The Construction and Housing Ministry said in response: “There are 4,300 people waiting for public housing and another 1,400 waiting for alternative apartments. In order to meet the demand for apartments, the ministry is selling apartments in towns where there are vacant apartments and no waiting lists.
“The apartments that were allocated to bodies that are not people eligible for public housing were done so in accordance with the past policies of this ministry – policies that are no longer applicable. Over the past four years, the Construction and Housing Ministry has worked on several fronts to increase the number of available public housing units, to use their house eligible citizens, and to restore them to the ranks of public housing.
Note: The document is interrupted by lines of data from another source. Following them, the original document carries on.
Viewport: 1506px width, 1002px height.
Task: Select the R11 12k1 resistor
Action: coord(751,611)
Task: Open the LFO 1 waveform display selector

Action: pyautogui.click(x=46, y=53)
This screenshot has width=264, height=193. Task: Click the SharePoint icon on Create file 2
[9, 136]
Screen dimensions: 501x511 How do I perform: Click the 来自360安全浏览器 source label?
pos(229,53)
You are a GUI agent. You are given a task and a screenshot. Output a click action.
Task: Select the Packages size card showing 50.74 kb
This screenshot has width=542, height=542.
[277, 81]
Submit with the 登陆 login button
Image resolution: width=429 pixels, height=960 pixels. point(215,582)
During the past two years, we have reclaimed 400 apartments that are now home to eligible families and legal proceedings are underway to reclaim an additional 190 apartments.
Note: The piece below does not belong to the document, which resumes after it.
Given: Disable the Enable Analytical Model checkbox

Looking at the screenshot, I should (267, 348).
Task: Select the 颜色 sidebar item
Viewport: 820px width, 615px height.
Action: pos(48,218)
“After a period where a year-on-year budget was used, whereby renovations were only approved in life-threatening circumstances, the number of uninhabitable and unusable apartments rose. During budget discussions, Construction and Housing Minister Ze’ev Elkin proposed an increase of 170 million shekels for the upkeep and renovation of public housing in 2021 and an additional 196 million shekels in 2022. Once the budget is approved by the Knesset, these funds will be made available, in accordance with the priorities set out.”
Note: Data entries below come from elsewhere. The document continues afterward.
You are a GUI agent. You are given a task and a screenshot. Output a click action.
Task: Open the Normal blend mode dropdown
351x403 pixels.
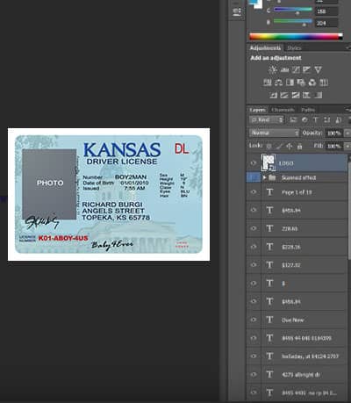274,133
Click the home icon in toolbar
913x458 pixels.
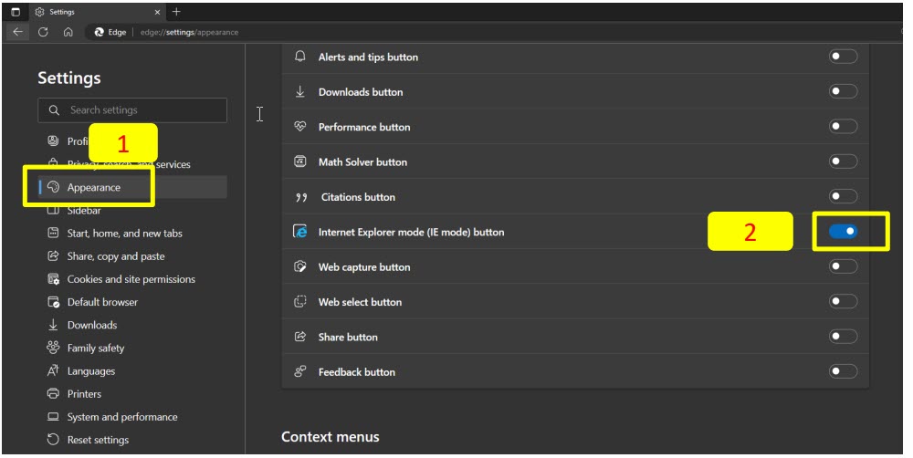(x=68, y=32)
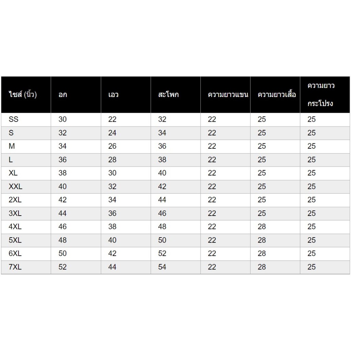Select shirt length 28 in 5XL row

point(262,240)
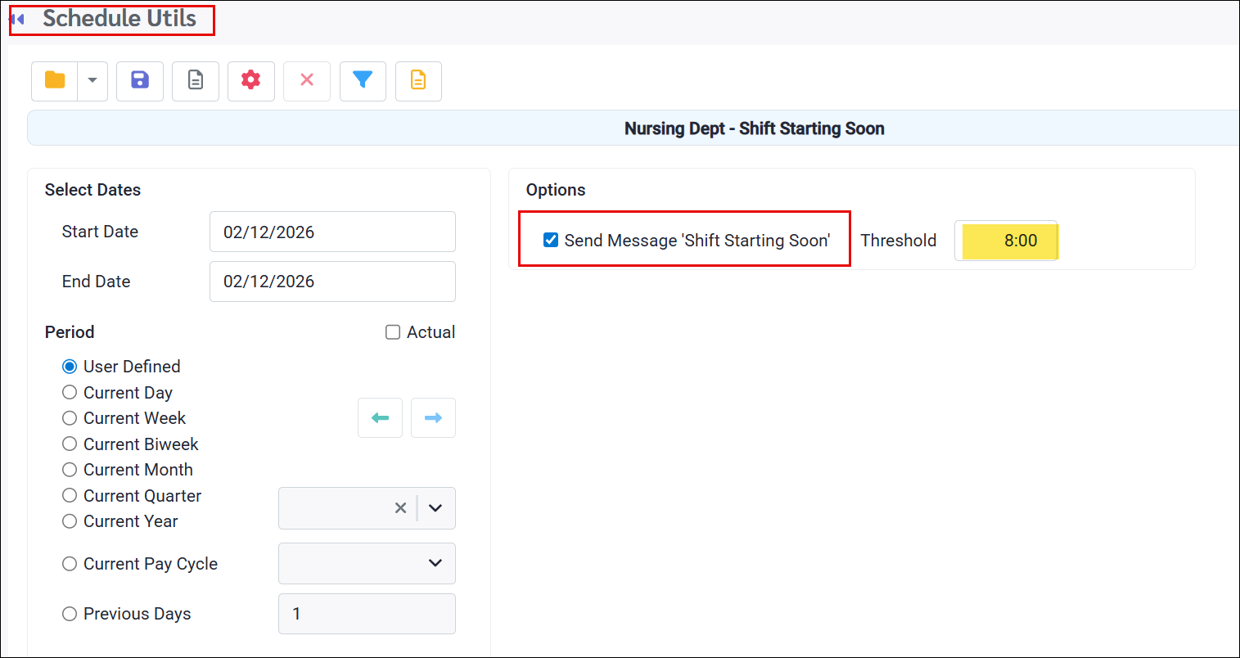Click the yellow Threshold time field
Screen dimensions: 1240x658
point(1009,241)
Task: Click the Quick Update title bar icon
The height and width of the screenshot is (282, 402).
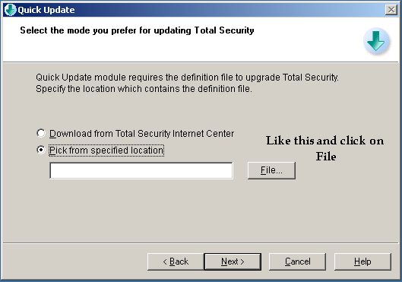Action: pos(10,10)
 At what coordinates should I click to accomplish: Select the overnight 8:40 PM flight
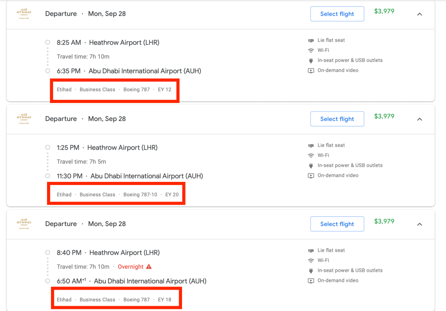pyautogui.click(x=337, y=224)
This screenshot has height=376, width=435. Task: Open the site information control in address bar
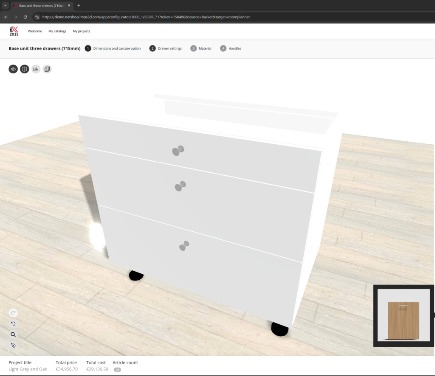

In response to the specific case of Hagit Meshulam, who has been waiting for more than 10 years for public housing, the ministry said: “The Construction and Housing Ministry is aware of and has been keeping tabs on the case of Mrs. Meshulam and her family since 2011 when she was found to be eligible for public housing. She is currently at the top of the waiting list and, in order to make life easier for her while she waits, she is given rent relief of 3,900 shekels a month. The family was offered two apartments, in accordance with its eligibility: in 2016, they were offered a four-bedroom, first-floor apartment, and, in 2019, a second-floor apartment with an elevator. The family, for their own reasons, rejected these offers.
“Before these apartments were offered to Mrs. Meshulam, a medical committee was asked to determine their suitability, given her medical condition, and found no reason that a woman in her condition could not live there. It should be stressed that public housing is a scarce resource in Israel in general and in the center of the country in particular. Purchasing such apartments is done in accordance with ministry policy. In Bat Yam alone there are 184 families on the waiting list, of whom 54 are waiting for a four-room apartment. That said, the family can ask to be put on a waiting list in an adjacent town and the request will be considered by an exceptions committee.”
Amidar’s response: “The company operates in accordance with a management agreement and budgets provided by government ministries and seeks to optimize the service it provides the public. Beyond these budgets, a substantial proportion of the company’s budget is spent on investment in public housing. Over the past five years, we have invested 120 million shekels of our budget in improving the stock of public housing and the welfare of residents.
“As for the management of public housing stocks, the company puts up for sale, via open tenders, unwanted apartments – and uses the money to buy apartments in areas where there are waiting lists. This is an ongoing activity.
“We view with the utmost importance the restoration of public-housing apartments that are being used by public bodies; for several years, we have been working with the Construction and Housing Ministry on an expedited framework for reclaiming these properties and, so far, we have successfully reclaimed more than 500 apartments.”